Inductive Argument Analysis

The following argument is based on William Rowe’s Evidential Argument from Evil. Find and state the
premises and conclusion of the argument. Evaluate whether the argument is strong or weak and explain
your answer.
Let us start with an understanding of God. God, according to the western theistic tradition, is a
person who is pure spirit, that is omnipotent, omniscient, perfectly good and loving. Most central to my
argument here are the claims that God is perfectly good, perfectly loving, and omnipotent. I wish to argue
that there are instances of evil in this world that give us good reason for thinking that no such being exists.
I am not claiming, like J.L. Mackie, that the occurrence of evil is inconsistent with the existence of God;
critics of Mackie have done a good job in arguing that God may have reasons for permitting evil. Rather, I
will argue that some evils give us reason for thinking that there is no God.
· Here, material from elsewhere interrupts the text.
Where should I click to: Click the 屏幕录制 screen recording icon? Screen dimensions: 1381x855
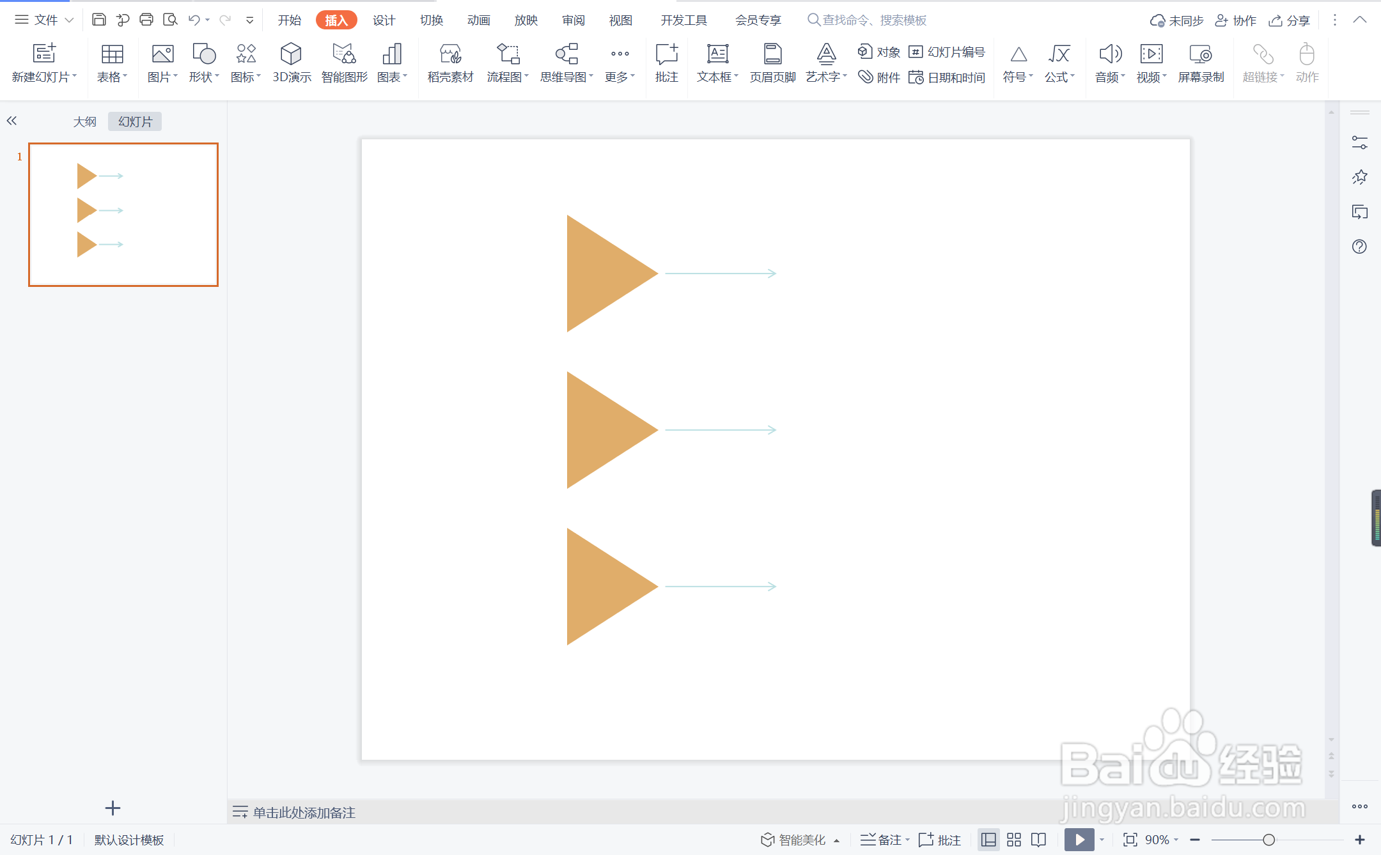pos(1200,62)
I should now like to offer a definition of gratuitous evil. An evil is gratuitous if neither of the
following conditions is met: (1) if the evil in question is necessary to secure some greater good, and (2) the
evil in question is necessary to prevent some worse evil. An evil is justified if allowing it is necessary
either to attain some greater good or to avoid some greater evil. If an evil is gratuitous, then it is possible
for God to eliminate it without either sacrificing some greater good or allowing some worse evil. Given
that God is loving and morally perfect, God would desire that there be no gratuitous evil.
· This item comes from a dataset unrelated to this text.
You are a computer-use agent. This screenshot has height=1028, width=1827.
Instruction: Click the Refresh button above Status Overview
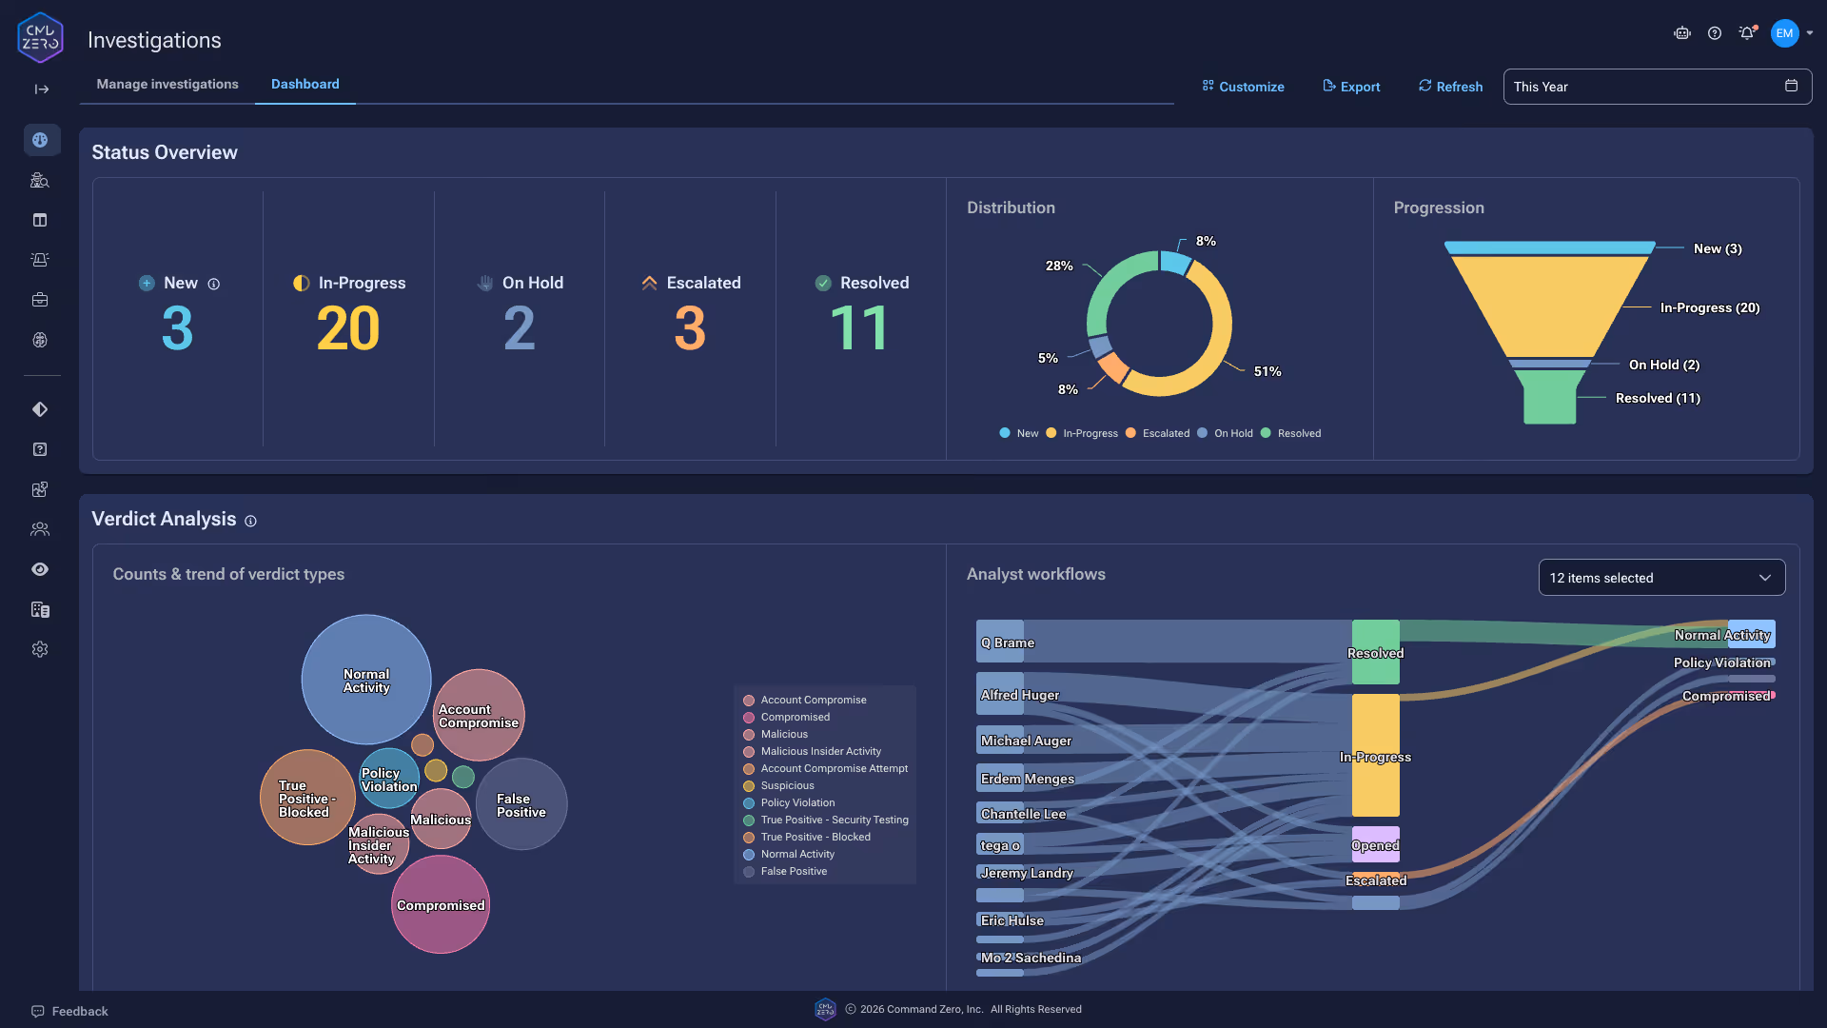[x=1448, y=87]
However, there is reason for thinking that there is gratuitous evil in the world. Consider the
following case, which I will call Fawn. It is by no means unheard of for forest fires to be caused by natural
phenomena. After long periods of drought, a stray bolt of lightning can easily ignite the dry brush and dead
trees, causing a massive forest fire. It is also not uncommon for forest life to be trapped within such a
conflagration. In Fawn, just such a combination of events has led to a young fawn being trapped within the
forest fire. The fawn is severely burned over most of its body. Due to the extreme pain and damage caused
by the burns, the fawn is unable to move. Over the next several days to a week, the fawn slowly dies of
starvation and dehydration, all the while suffering horribly from her burns.
The second case, I will call Boyfriend. In this unfortunately very real case, a woman’s boyfriend
is living with her and her two young children. On New Year’s Eve, the boyfriend gets drunk, and is kicked
out of the bar for his disruptive behavior. They return home and the boyfriend passes out on the couch.
During the night, the woman’s 5-year old daughter wakes to go get a glass of water. When the woman
wakes up in the morning, she finds that her daughter has been raped and strangled by the boyfriend.
What I wish to assert is that both Fawn and Boyfriend are cases of gratuitous evil. Think of all the
goods we know of. Are either of these cases necessary to achieve any of these goods? Perhaps one could
argue that in Boyfriend, allowing the evil in question is necessary for the boyfriend to have free will. But
this would be too hasty. In this case, it is not clear that the boyfriend is even exercising free will, much less
that allowing the boyfriend to have free will requires that he be allowed to rape and murder a 5-year old
girl. God can allow the boyfriend plenty of morally significant free will without allowing this atrocity to
occur. That is, allowing this action on the part of the boyfriend is not necessary for the boyfriend to have
free will. Consider then all of the evils which we can think of. Are either of these cases necessary to
prevent any of these? Specifically, is there some worse evil that allowing Fawn or Boyfriend is necessary
to prevent? Now of course, I admit that it’s always possible that there is some greater good we aren’t
aware of that would justify God in allowing Fawn or Boyfriend. Also, it is possible that there is some
worse evil we don’t know of the prevention of which requires God to allow Fawn or Boyfriend. But to the
best of our knowledge, there are no such reasons. Fawn and Boyfriend appear to be genuine cases of
gratuitous evil. I thus conclude that they give us reason for thinking that there is no God.